In z* vertical configuration, NEMO r12377 uses memory to store and update vertical scale factors e3[P] where P = {t-, u-, v-, w-, f-, uw-, vw-} points at "before", "now" and "after" time steps. This means memory storage 6 x 4D + 1 x 3D tables, memory acces and CPU time for updating 3D scale factors. The code modification consists in computing scale factor e3[P] on the fly using each time it is needed with formula e3[P](Kt) = e3[P]_0 * (1 + r3[P](Kt) * mask[P]) where r3P(Kt) (= ssh[P](Kt) / h_0) is a 2D table computed from ssh update at P = {u-,v-,f-} points accordingly with ssh update along a step. This change is only applied in case key_qco is activated.

Because we reduce the number of tables reached in memory we have a better chance to keep using fast RAM memory. Because we no longer compute 3D interpolation but 2D instead algorithm complexity is smaller and use less CPU time. Both make computation about 10% faster whatever the domain size (tested between 10x10 to 100x100 points per computation node). when cutting communications.

This branche also comes with improvements from KERNEL-07 such as symmetric diffusion tensor #2527 implemented in dynldf_lap_blp used controled by nn_dynldf_typ namelist parameter. It contains dynvor correction for using ln_dynvor_msk and a proper fix for using ENS and ENE with partial steps described in #2555. Finally a new shallow water test case has been added.
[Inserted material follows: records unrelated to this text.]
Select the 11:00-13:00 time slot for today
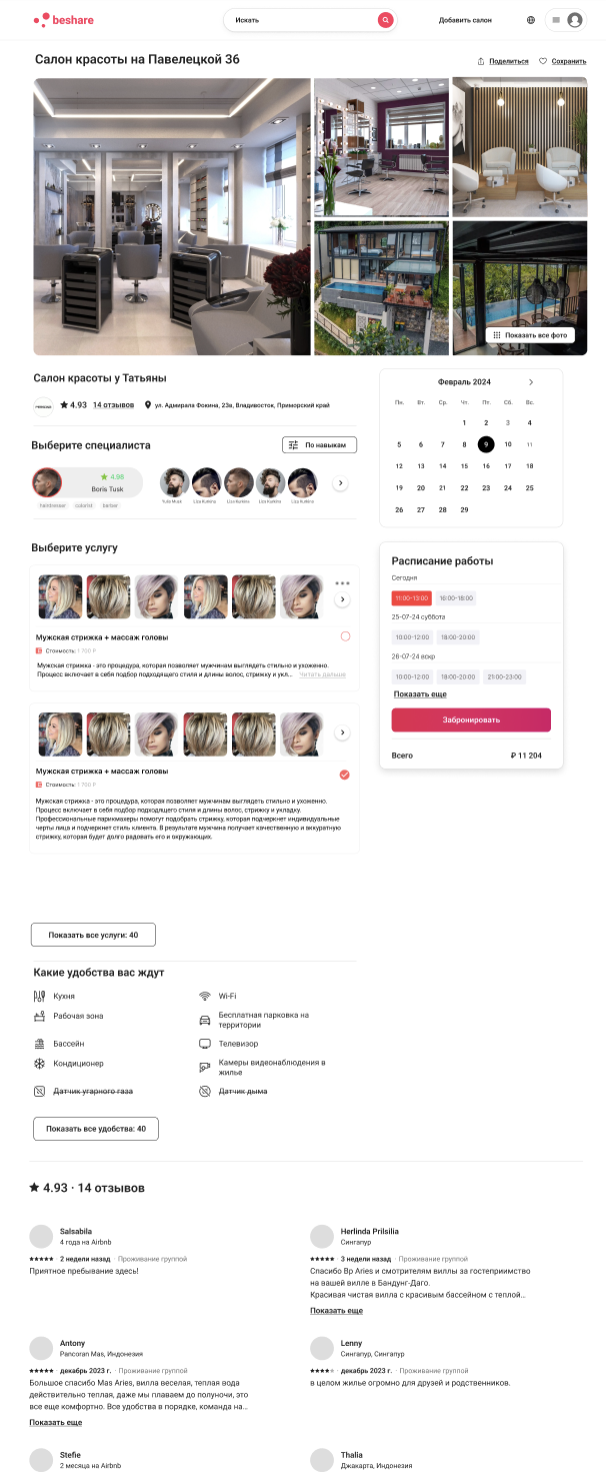 (x=411, y=597)
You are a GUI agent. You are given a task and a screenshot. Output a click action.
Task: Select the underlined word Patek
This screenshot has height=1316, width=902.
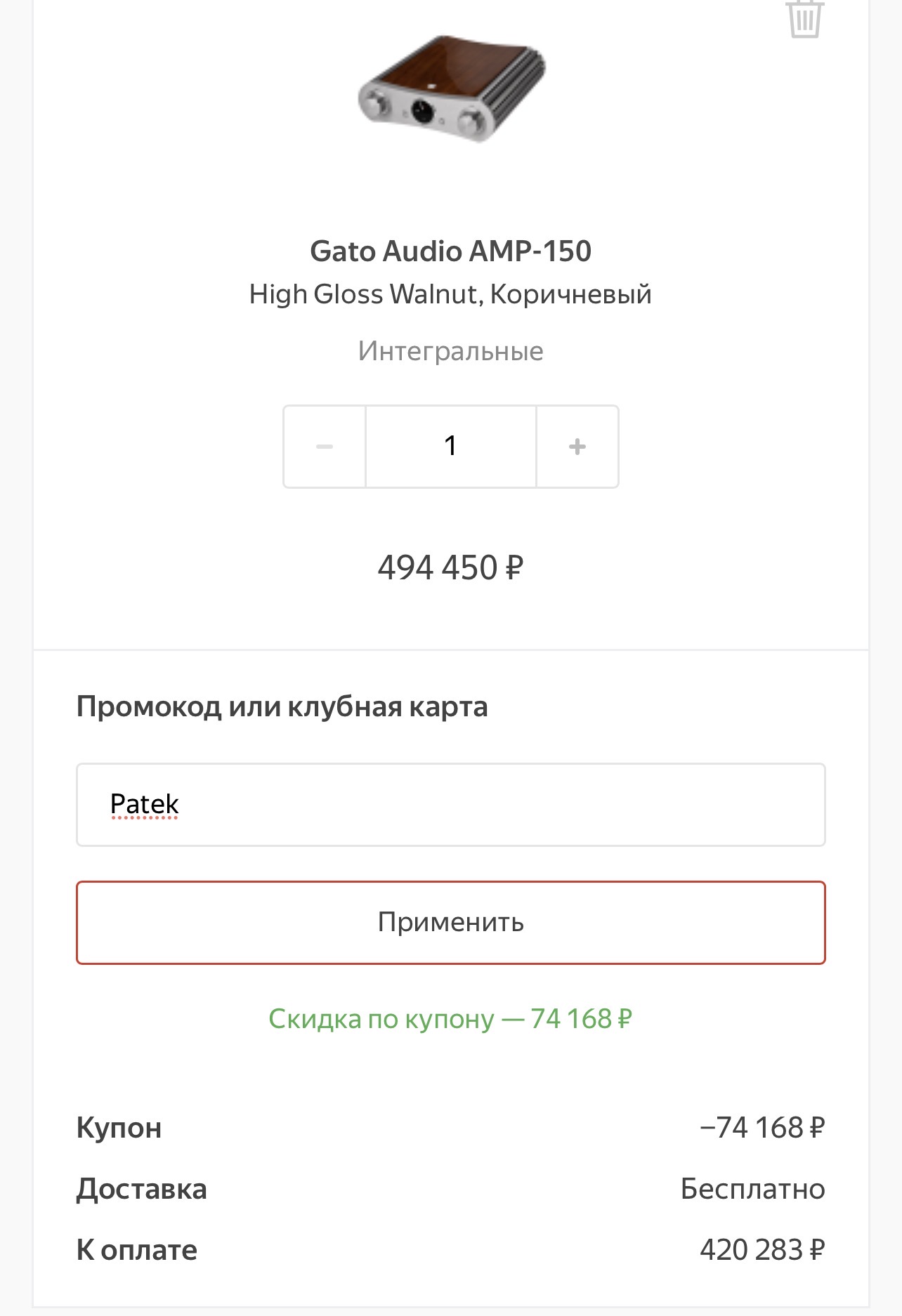(x=145, y=804)
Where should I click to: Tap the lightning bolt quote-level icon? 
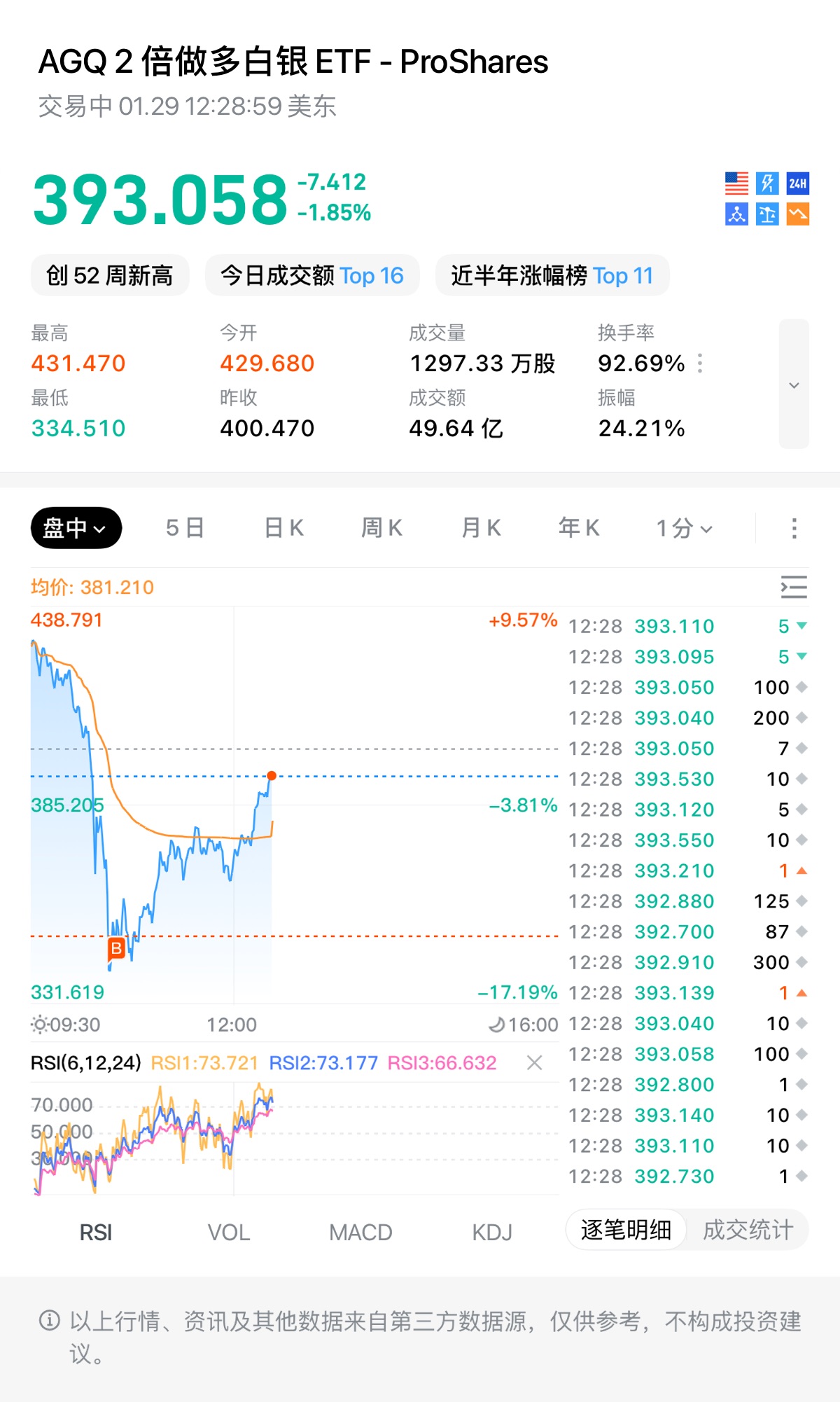tap(767, 183)
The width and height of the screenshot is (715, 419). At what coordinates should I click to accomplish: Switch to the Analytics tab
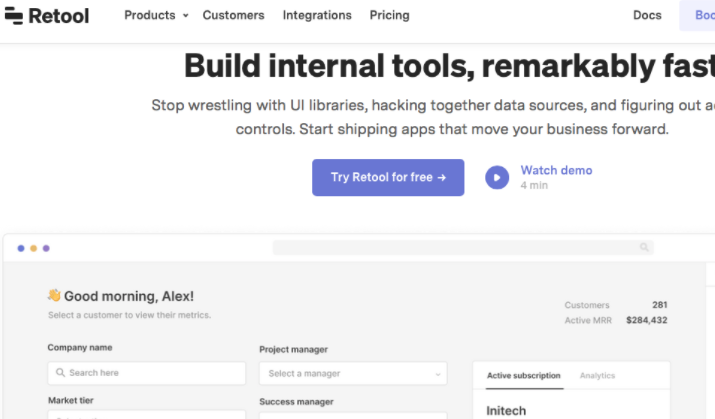coord(597,376)
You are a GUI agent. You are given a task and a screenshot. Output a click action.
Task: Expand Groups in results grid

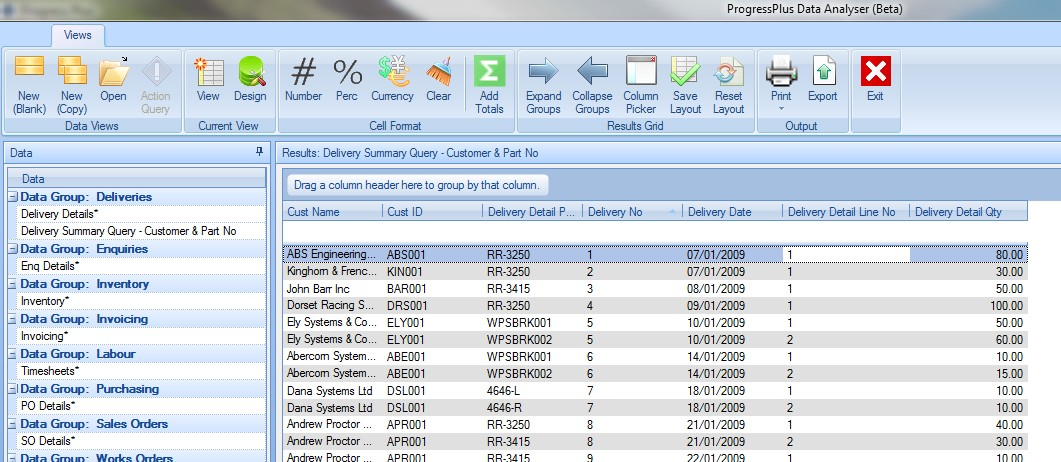543,83
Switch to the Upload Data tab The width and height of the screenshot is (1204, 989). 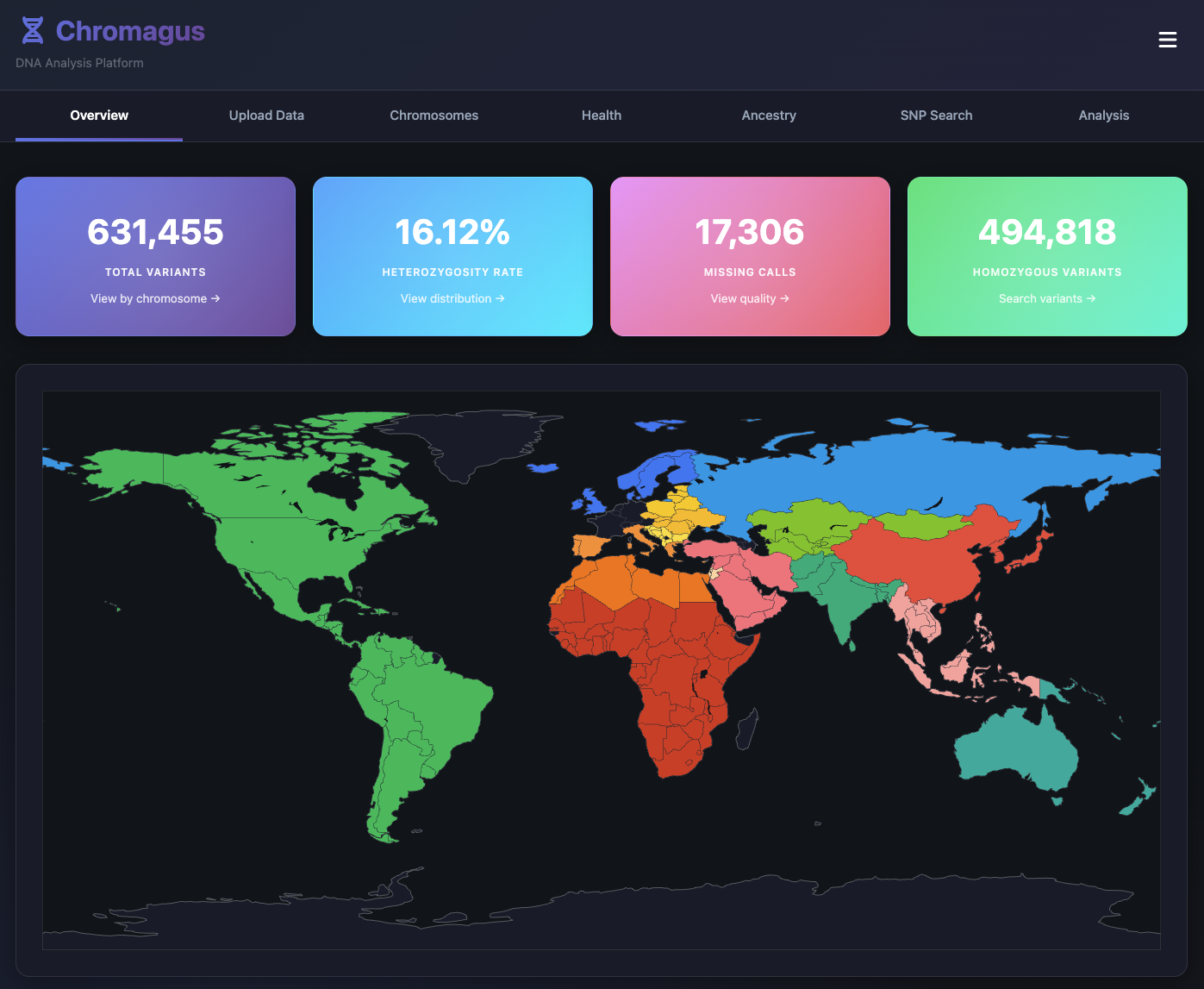pos(266,115)
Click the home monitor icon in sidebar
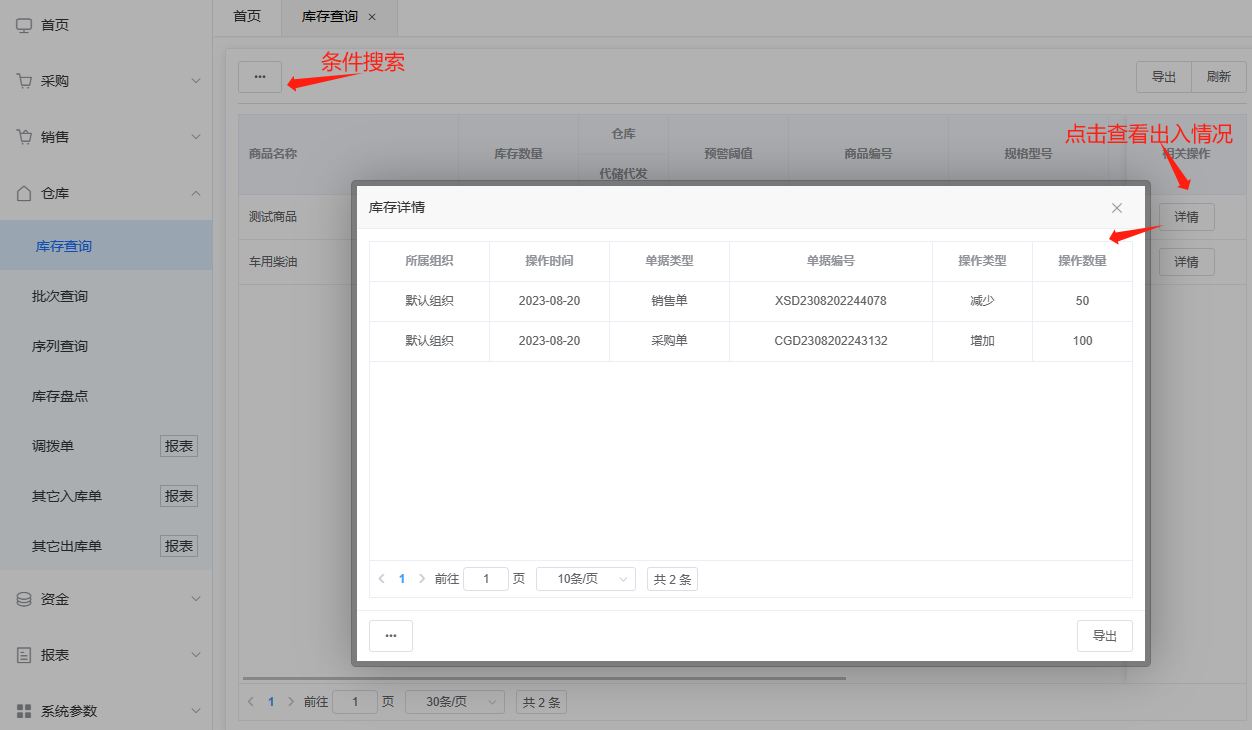The height and width of the screenshot is (730, 1252). [24, 25]
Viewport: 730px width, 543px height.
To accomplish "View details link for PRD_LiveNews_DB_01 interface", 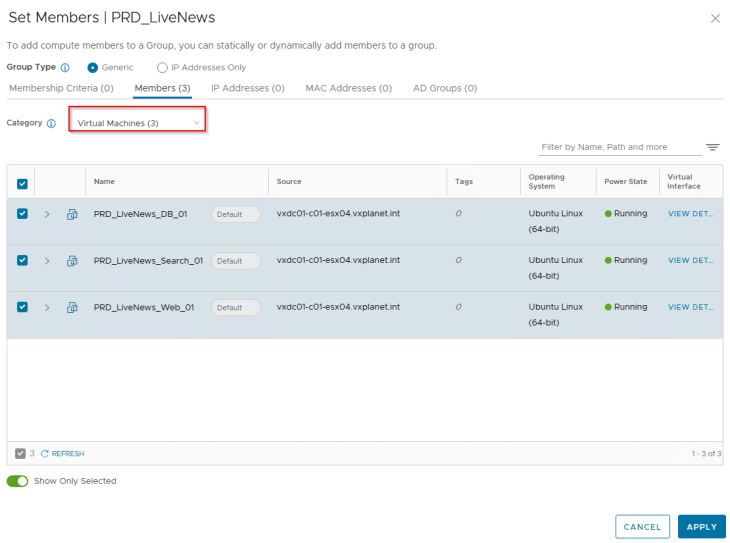I will tap(690, 214).
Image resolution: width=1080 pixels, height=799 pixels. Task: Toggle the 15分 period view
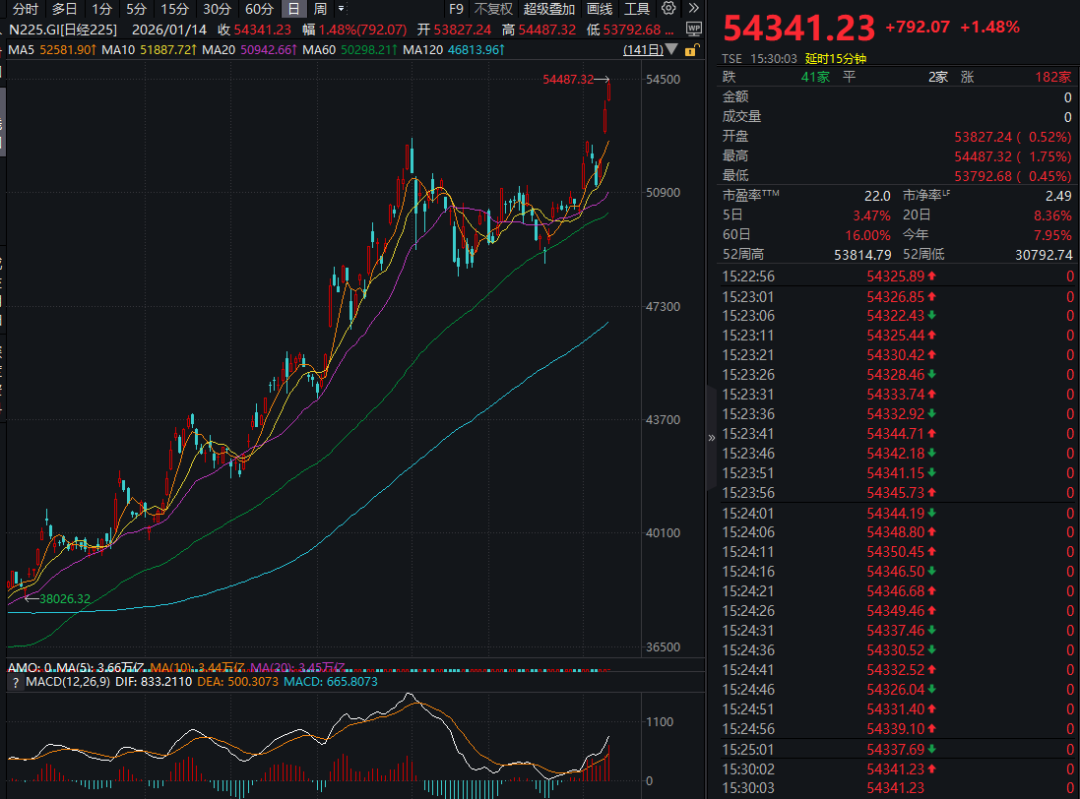175,9
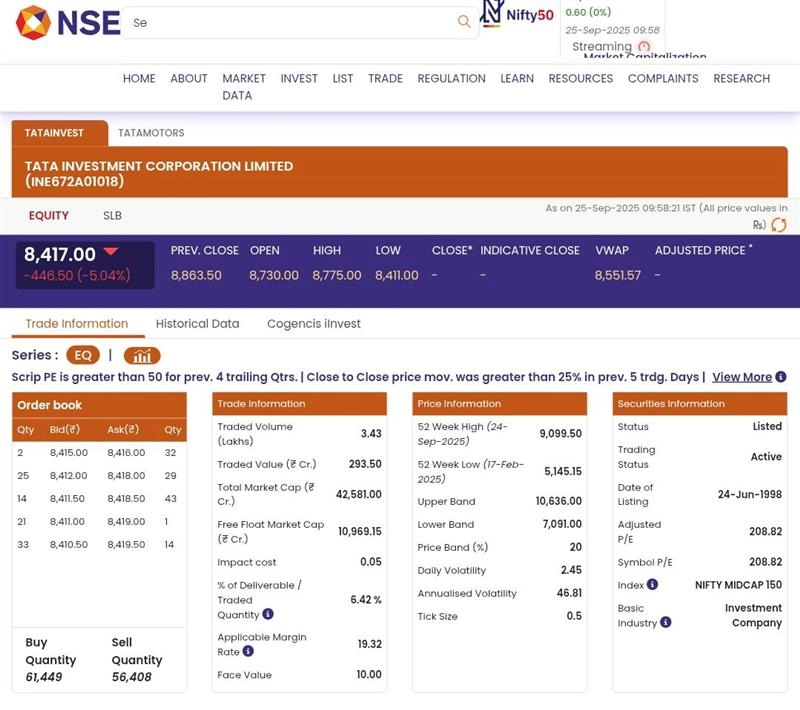Click info icon for Applicable Margin Rate
800x710 pixels.
[x=248, y=652]
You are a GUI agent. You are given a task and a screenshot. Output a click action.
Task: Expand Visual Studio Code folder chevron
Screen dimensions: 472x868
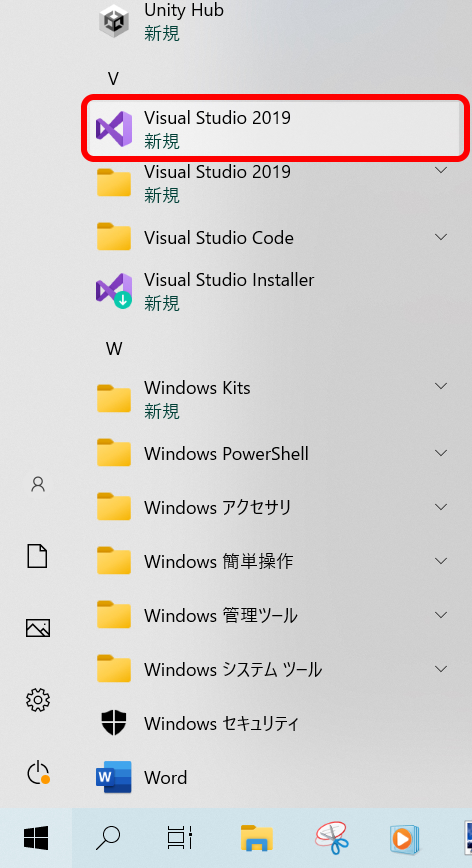coord(441,237)
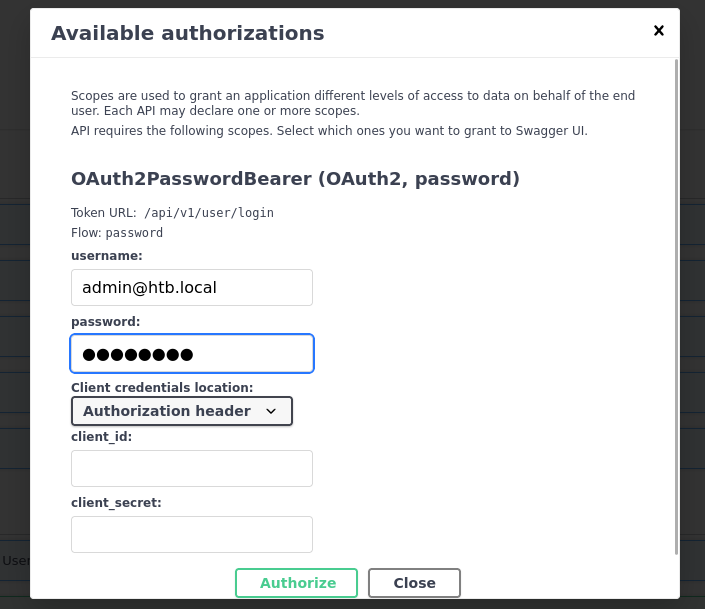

Describe flow chart of the changes in the code.
List the Fortran modules and subroutines to be created/edited/deleted.
Detailed list of new variables to be defined (including namelists),
give for each the chosen name and description wrt coding rules.

KERNEL-06's version 1 [pre mid-merge 2020] : /NEMO/branches/2020/dev_r12377_KERNEL-06_techene_e3

starting point

In NEMO r12377 scale factors (e3*) at u-v-w-uw-vw-f-points are interpolated from e3t at Kbb, Kmm, and Kaa. The module in charge of scale factor management is src/OCE/DOM/domvvl.F90. domvvl.F90 interpolation routine is called :

  • at initialisation or restart at u-v-w-uw-vw-f-points
    --> nemo_init
       --> dom_init
          --> dom_vvl_init
             --> dom_vvl_rst
             --> dom_vvl_zgr
                --> dom_vvl_interpol 
  • at each time step for "after" scale factor at u-v-points each time ssh[Naa] is computed
    --> stp
       --> dom_vvl_sf_nxt
          --> e3t[Kaa]
          --> dom_vvl_interpol
  • at each time step for "now" scale factor at u-v-points e3t is directly filtered
    --> stp
       --> tra_atf
          --> e3t[Kmm]
       --> dyn_atf
          --> e3t[Kmm]
          --> dom_vvl_interpol
  • at each time step after time swapping for "now" at f-point and "before" scale factor both at w-uw-vw-points
    --> stp
       --> dom_vvl_sf_update
          --> dom_vvl_interpol


In version 1 of source:/NEMO/branches/2020/dev_r12377_KERNEL-06_techene_e3 we implement changes progressively and validate step by step regarding GYRE_PISCES test case. We remove all the vvl routines usage thus we replace e3t/u/v/w/uw/vw at 3 time step + e3f (19) 3d tables storage and twice e3u/v "after" + e3u/v "now" + e3f/w/uw/vw "now" + e3w/uw/vw "before" (13) 3d tables interpolation at each step and e3u/v/f/w/uw/vw "now" + e3u/v/w/uw/vw "before" (11) 3d tables interpolation at initialisation or restart by r3t/u/v at 3 time steps and r3f i.e. (10) 2d table storage and on the fly light computation. For backward compatibility we introduce a cpp key key_qco in order to isolate new scale factor implementation from former vvl version. qco stand for for "quasi eulerian coordinate".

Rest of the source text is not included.